Die Szene, die ein Fotograf der Nachrichtenagentur Reuters auch bildlich festgehalten hat, macht allerdings nicht nur deutlich, wie aufgeheizt die Stimmung zwischen Hindus und Muslimen derzeit ist. Sie zeigt auch, dass die durch das neue indische Staatsbürgerschaftsgesetz weiter angefachten Spannungen zwischen den beiden dominanten Religionsgruppen noch einmal zugenommen haben. Mit 32 Toten gab es allein in den vergangenen drei Tagen mehr Opfer als in den ersten drei Monaten nach der Inkraftsetzung des Gesetzes im Dezember.

Die umstrittene Reform des 64 Jahre alten Staatsbürgerschaftsrechts ermöglicht den Angehörigen religiöser Minderheiten aus den mehrheitlich muslimischen Ländern Bangladesch, Pakistan und Afghanistan, die vor 2015 ohne gültige Papiere ins Land kamen, eine vereinfachte Einbürgerung. Muslime sind hingegen davon ausgeschlossen. Begründet hat die regierende BJP von Premierminister Narendra Modi die Reform vor allem mit dem besseren Schutz von aus religiösen Gründen verfolgten Menschen würden. Viele der 180 Millionen Muslime im Land sehen in dem neuen Gesetz dagegen eine bewusste Diskriminierung und einen Bruch mit Indiens säkularer Geschichte zum politischen Nutzen des Premierministers und der BJP.

Denn anders als in seiner ersten Amtsperiode verfolgt Modi nach seinem deutlichen Wahlsieg im Mai 2019 seine Hindu-First-Agenda deutlich offensiver. Und oft geht es dabei Schlag auf Schlag. So kippt Modi bereits im August den Sonderstatus von Kaschmir, der einzigen mehrheitlich von Muslimen bewohnte Provinz Indiens. Im Oktober veröffentlicht die Regierung dann ein neues Staatsbürgerregister für Assam und erklärt fast zwei Millionen Einwohner, die Mehrheit von ihnen Muslime, faktisch für staatenlos. Nur wenige Wochen vor dem Inkrafttreten der Staatsbürgerschaftsreform fällt schließlich noch eine weitere symbolträchtige Entscheidung. So wird den Hindus die Kontrolle über das ehemalige Moschee-Gelände im nordindischen Ayodhya zugesprochen. Das muslimische Gotteshaus war 1992 durch einen fanatischen Hindu-Mob zerstört worden, bei der darauffolgenden Auseinandersetzung zwischen den Religionsgruppen kamen bis zu 900 Menschen ums Leben.

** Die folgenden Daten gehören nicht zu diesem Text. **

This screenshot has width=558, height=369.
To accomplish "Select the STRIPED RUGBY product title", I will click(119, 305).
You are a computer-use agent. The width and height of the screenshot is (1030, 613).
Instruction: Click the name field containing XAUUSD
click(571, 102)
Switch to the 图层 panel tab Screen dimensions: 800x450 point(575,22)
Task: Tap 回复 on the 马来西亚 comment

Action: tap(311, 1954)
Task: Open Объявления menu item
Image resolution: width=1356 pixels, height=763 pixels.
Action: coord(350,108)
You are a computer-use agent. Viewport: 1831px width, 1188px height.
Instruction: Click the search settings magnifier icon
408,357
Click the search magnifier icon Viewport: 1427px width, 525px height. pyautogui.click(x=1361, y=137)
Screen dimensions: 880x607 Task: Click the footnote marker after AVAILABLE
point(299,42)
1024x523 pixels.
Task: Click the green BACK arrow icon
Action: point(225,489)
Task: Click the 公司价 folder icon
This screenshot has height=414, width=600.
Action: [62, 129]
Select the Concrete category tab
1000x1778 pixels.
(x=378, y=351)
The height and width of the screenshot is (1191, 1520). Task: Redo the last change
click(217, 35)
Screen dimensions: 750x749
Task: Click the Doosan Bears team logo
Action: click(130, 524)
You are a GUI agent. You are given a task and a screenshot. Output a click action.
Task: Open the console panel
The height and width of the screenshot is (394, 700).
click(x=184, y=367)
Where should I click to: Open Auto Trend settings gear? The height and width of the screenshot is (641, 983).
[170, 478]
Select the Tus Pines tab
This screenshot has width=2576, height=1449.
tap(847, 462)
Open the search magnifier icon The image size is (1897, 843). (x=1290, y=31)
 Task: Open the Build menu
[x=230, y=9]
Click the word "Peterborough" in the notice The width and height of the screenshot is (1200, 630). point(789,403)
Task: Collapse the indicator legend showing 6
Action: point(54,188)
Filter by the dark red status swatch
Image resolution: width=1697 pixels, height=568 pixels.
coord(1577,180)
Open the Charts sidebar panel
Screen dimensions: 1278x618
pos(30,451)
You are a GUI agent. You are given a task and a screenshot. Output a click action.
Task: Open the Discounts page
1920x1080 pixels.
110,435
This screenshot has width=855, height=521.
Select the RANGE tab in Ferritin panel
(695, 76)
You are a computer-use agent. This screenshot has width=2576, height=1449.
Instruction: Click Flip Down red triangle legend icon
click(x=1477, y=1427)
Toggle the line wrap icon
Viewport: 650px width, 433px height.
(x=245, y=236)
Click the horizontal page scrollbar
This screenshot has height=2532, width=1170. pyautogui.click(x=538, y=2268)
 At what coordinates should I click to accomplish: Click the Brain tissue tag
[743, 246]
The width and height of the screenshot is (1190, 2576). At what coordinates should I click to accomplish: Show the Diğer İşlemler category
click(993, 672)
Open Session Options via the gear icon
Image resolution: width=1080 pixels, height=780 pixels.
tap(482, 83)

Aufstand der Provinzfürsten

Eine Kursänderung bei Modis Hindu-First-Politik wird es daher auch trotz der nicht abreißen wollenden Proteste wohl nicht so schnell geben. So will die Regierung laut Innenminister Amit Shah "keinen Zentimeter" vom neuen Staatsbürgerschaftsgesetz abrücken. Doch die umstrittene Reform hat nicht nur die Straße mobilisiert, sondern auch den politischen Gegner, der nun endlich einen Hebel gegen die übermächtige BJP gefunden zu haben glaubt. So haben 11 der 28 Bundesstaatschefs Modi bereits mitteilt, dass Staatsbürgerschaftsgesetz in ihren Provinzen nicht umsetzen zu wollen. Die entscheidendste Rolle dürfte demnächst allerdings die Wähler in Westbengalen, einem Bundesstaat mit einem hohen Anteil an Muslimen, spielen. Wenn Sie im kommenden Jahr zu den Urnen schreiten, werden sie wohl auch über Modis neuen Kurs abstimmen.